Themed by EnjuFolio · Crafted by Elara Liu

Smartwatch IMU foundation model for human activity recognition

Aidan Bradshaw, Zhuoran Liu, Riku Arakawa, Arnav Choudhry, Xin Liu, Karan Ahuja

Advised by:Dr. Karan Ahuja (Northwestern University)

ICML 2026May, 2025

Keywords:
Smartwatch IMUHuman activity recognitionTime-series foundation modelsSelf-supervised learningDomain generalizationWearable sensing

Abstract

I am co-developing a smartwatch IMU foundation model that aggregates and harmonizes multiple datasets, then pretrains self-supervised sequence models and tests them under leave-one-dataset and unseen-device protocols, aiming for a generalizable, well-documented model and recipe that transfers across devices, populations, and everyday conditions.

1 Overview

In Prof. Ahuja’s lab, I am tackling a persistent gap in human activity recognition: models trained on a single IMU dataset often look impressive on their home benchmark yet fall apart when the watch, sampling rate, or population changes.
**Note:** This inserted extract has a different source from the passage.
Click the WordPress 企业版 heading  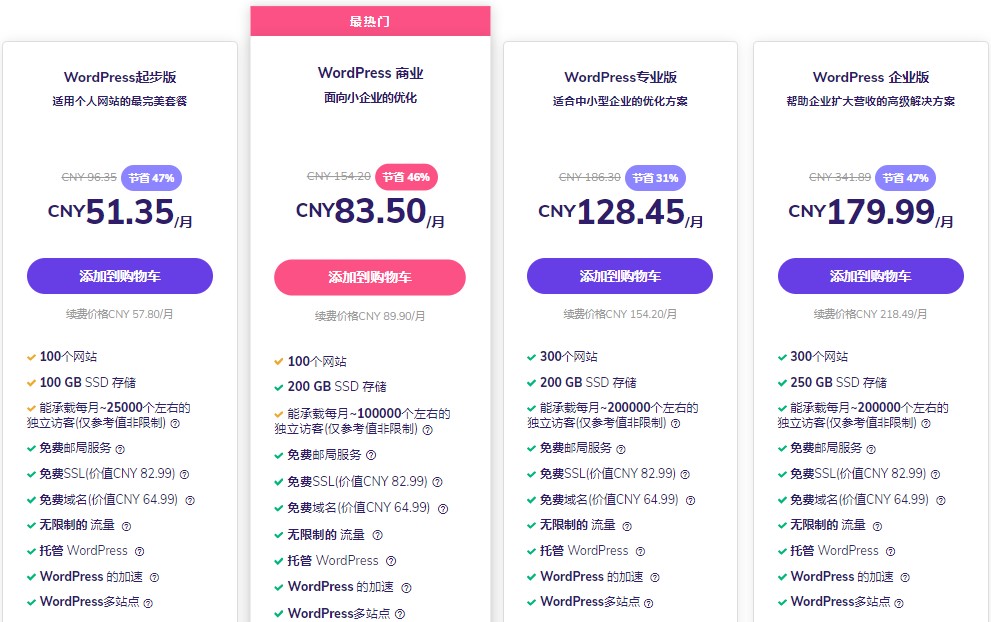pos(870,77)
To push against that brittleness, I started by aggregating and harmonizing multiple public smartwatch datasets, aligning device frames, reconciling sampling rates, and negotiating a shared label ontology that can express each dataset’s idiosyncratic activity set without collapsing everything into vague catch-alls. A lot of the early work was spent iterating on these choices—discovering where alignment conventions disagreed, where resampling quietly distorted motion patterns, and where label merges hid important distinctions—until simple baselines could at least behave sensibly across held-out datasets.

On top of this common substrate, I am pretraining large sequence models—transformer-style architectures and time-series variants of vision models—using self-supervised objectives such as masked modeling and contrastive invariance. The evaluation pipeline is explicitly designed to stress generalization: leave-one-dataset-out and unseen-device protocols, plus planned ablations that vary window length, sampling rate, augmentation, and sensor stacks to isolate which design decisions actually move the needle. When early results exposed failure modes on particular datasets, I treated them as prompts to revisit both the harmonization and the objectives rather than just tuning hyperparameters, aiming for a training recipe that is robust, reproducible, and well-documented. The long-term goal is a portable IMU foundation model that researchers and practitioners can fine-tune across devices and populations, with clear guidelines for adapting it to wellness and community settings instead of yet another leaderboard-only model.